§ HOW TO COMPLETE THIS TASK
Find the line below that contains "[YouTube] (254, 1090)". Transcribe it and every line after it exactly, adding nothing.

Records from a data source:
────────────────

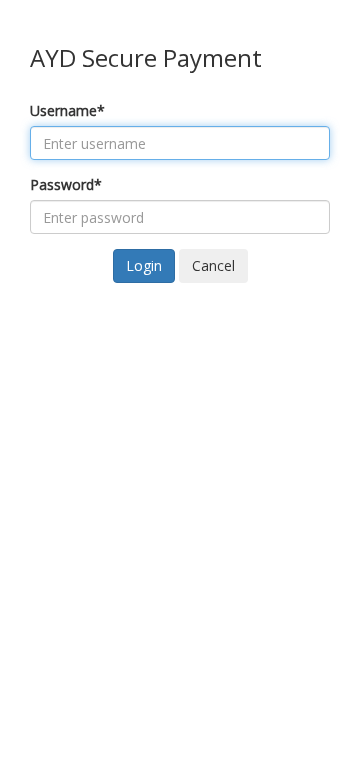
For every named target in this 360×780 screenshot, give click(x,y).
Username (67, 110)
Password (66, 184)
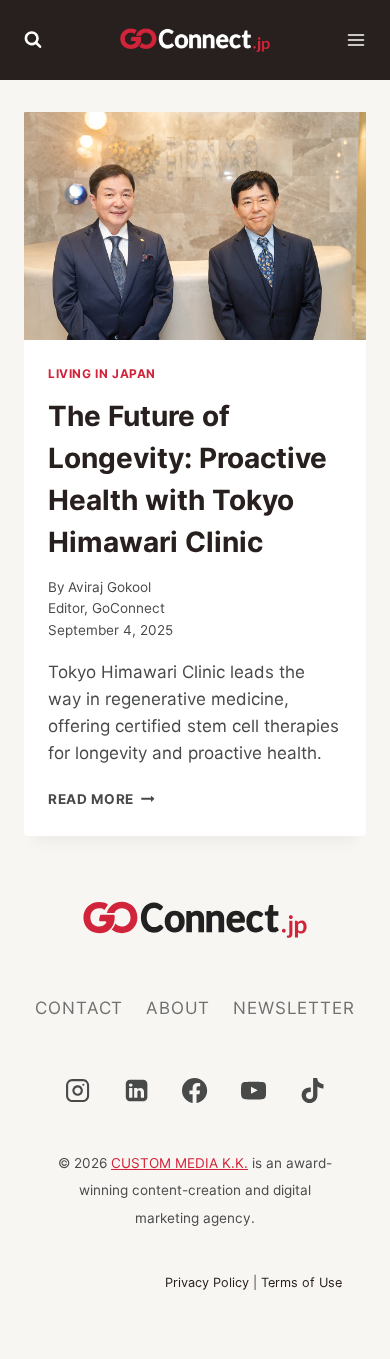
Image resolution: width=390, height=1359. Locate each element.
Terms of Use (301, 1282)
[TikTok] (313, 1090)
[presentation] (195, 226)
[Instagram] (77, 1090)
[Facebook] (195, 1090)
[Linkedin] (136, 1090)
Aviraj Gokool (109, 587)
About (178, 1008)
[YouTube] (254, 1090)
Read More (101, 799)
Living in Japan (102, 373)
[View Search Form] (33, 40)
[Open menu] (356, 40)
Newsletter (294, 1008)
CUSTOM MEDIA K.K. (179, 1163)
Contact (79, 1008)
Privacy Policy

────────────────

§ ANSWER TO THE PROBLEM
[YouTube] (254, 1090)
Read More (101, 799)
Living in Japan (102, 373)
[View Search Form] (33, 40)
[Open menu] (356, 40)
Newsletter (294, 1008)
CUSTOM MEDIA K.K. (179, 1163)
Contact (79, 1008)
Privacy Policy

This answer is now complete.